文書の一部 ▸
-=-=-

短期の成果vs.中長期の戦略──ジレンマを解くカギは「乗数効果」にあり

柳川:
R&D投資の効果をイノベーションにつなげるには、それなりに時間がかかります。一方で、企業の現場では短期的な利益の実現が求められ、投資回収期間やROIが常に問われるのも事実です。それゆえ、先を見据えた意思決定やプランニングが難しいというジレンマもあるかと思います。

PwCコンサルティング合同会社 PwC Intelligence マネージャー 柳川 素子

三治:
答えのヒントは「乗数効果」にあるでしょう。小さなパン工場でロボットを導入するケースを考えてみます。6人で1つの製造ラインを担当していたとします。そこにロボットを導入して2人で製造できるようになった。余った4人のうち2人が、増設した製造ラインを担当します。これで生産量は2倍になる計算です。さらに残った2人が新製品の企画開発を担当し、従来製品よりも単価の高い製品の開発に成功します。そこで、製造ラインをもう1つ追加して、合計3つの製造ラインの全てで単価の高い新製品を生産する。その結果、売上げは3倍以上になります。

ロボットの導入により、人員の再配置と商品展開が連鎖的に進み、乗数効果のように生産性と売上げが跳ね上がる。効率化を起点とした一連の流れが、複利的に成果を積み重ねる経営の好循環につながる——こうした乗数効果、複利的な成果が得られるイノベーションを、いかにシンプルなかたちで実現できるかがカギとなります。

-=-=-

データ抜粋 ▸
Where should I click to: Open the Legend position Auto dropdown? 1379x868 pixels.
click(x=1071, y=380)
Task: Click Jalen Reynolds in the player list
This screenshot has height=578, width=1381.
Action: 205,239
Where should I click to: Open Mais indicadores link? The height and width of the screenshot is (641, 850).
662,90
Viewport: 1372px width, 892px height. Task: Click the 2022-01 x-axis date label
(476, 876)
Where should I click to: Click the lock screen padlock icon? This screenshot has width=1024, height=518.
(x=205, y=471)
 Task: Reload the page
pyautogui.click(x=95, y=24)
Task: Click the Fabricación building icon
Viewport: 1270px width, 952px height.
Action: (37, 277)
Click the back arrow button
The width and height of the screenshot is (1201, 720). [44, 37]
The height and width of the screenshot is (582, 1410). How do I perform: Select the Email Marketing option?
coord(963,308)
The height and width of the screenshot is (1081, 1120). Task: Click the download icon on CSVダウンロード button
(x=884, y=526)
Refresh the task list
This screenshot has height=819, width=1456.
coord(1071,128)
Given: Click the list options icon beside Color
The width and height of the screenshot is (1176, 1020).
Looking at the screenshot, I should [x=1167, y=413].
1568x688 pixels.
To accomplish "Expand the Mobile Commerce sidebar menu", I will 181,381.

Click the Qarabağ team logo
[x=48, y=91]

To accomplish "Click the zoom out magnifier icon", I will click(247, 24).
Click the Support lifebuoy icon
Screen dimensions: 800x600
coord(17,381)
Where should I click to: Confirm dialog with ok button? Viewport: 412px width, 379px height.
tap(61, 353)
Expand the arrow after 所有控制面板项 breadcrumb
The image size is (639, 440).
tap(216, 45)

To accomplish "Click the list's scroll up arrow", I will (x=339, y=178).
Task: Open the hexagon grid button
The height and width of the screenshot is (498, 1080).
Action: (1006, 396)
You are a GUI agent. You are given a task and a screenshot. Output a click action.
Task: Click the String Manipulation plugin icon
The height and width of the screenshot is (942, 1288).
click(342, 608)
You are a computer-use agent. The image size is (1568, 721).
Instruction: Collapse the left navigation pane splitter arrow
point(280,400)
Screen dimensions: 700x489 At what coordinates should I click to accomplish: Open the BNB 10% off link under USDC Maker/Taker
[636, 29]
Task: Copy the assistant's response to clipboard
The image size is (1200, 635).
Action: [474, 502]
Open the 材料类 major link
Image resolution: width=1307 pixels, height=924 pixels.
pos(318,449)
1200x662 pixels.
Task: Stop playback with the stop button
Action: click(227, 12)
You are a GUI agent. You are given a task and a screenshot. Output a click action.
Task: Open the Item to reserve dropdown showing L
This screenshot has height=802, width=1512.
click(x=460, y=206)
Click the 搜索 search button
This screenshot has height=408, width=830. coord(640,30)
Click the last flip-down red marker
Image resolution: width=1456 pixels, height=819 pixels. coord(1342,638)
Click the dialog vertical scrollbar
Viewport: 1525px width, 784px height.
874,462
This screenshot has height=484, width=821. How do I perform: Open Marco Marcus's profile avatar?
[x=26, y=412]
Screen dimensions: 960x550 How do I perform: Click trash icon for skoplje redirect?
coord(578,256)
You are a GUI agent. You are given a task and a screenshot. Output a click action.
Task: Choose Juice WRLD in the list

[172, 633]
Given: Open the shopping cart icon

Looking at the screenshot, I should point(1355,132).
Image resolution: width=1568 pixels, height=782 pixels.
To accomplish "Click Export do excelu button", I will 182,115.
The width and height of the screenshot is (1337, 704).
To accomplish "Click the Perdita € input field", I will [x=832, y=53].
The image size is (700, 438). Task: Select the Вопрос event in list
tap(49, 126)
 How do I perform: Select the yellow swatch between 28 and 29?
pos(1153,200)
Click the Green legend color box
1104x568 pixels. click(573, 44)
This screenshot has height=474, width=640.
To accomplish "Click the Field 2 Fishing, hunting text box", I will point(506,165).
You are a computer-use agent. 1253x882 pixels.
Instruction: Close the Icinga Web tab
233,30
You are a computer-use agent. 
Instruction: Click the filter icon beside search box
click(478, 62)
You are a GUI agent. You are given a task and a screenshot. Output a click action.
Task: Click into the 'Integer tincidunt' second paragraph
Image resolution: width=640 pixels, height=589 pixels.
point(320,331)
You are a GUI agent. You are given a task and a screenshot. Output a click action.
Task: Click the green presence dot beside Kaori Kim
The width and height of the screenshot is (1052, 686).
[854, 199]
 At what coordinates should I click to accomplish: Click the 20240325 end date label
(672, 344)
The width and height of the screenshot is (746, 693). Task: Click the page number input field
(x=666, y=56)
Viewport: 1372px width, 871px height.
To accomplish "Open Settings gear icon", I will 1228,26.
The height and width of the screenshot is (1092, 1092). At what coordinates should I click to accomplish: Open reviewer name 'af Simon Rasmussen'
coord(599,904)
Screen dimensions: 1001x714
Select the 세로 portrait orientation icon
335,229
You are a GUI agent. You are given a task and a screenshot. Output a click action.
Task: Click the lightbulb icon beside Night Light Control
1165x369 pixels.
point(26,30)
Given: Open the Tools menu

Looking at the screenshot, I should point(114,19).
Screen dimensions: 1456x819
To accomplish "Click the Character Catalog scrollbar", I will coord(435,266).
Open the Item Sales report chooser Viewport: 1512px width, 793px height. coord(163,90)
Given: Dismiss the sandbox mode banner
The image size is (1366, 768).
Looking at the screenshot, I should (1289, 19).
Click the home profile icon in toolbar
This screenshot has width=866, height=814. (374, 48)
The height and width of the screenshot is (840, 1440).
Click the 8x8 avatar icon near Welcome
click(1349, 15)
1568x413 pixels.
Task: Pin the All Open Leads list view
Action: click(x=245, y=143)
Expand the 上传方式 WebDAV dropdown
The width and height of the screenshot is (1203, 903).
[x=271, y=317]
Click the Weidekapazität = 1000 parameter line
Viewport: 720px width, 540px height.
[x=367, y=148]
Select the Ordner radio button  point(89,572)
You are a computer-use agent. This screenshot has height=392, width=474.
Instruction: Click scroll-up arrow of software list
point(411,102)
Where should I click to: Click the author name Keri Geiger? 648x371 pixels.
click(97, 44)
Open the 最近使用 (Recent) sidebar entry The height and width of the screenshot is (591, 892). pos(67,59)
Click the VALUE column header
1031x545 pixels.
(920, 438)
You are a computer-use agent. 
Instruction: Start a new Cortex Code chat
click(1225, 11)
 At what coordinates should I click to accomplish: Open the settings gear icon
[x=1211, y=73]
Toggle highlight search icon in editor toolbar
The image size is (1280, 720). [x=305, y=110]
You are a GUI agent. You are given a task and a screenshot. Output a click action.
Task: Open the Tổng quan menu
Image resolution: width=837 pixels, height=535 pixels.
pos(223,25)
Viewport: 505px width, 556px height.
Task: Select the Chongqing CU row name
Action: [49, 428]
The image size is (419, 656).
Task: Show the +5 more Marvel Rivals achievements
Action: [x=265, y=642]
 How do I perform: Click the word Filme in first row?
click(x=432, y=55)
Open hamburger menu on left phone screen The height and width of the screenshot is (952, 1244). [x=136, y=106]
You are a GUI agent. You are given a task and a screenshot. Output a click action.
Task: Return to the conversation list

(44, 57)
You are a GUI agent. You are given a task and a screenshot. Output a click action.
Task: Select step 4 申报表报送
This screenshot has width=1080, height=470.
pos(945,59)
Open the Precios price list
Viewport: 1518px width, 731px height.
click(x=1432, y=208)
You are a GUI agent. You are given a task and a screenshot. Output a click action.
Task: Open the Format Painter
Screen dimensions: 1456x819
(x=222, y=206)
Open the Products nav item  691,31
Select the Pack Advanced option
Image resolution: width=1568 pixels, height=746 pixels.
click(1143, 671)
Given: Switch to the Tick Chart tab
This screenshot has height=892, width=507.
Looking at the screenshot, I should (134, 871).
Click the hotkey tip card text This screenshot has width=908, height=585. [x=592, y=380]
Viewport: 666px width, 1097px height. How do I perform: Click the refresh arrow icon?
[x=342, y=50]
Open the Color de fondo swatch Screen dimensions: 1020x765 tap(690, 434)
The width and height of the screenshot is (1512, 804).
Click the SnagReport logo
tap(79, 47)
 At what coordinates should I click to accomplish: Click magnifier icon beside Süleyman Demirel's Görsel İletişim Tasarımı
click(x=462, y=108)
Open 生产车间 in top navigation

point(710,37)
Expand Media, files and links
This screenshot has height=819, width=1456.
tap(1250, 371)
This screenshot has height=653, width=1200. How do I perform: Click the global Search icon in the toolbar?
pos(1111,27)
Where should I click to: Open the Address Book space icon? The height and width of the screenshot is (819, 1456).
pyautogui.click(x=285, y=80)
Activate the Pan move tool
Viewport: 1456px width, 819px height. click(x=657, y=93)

-=-=-

課題の説明 ▸
乗数効果を説明している文書の一部にあるパン工場の例では、最後に売上げはどうなると書かれていますか。

最終回答 ▸
3倍以上になります。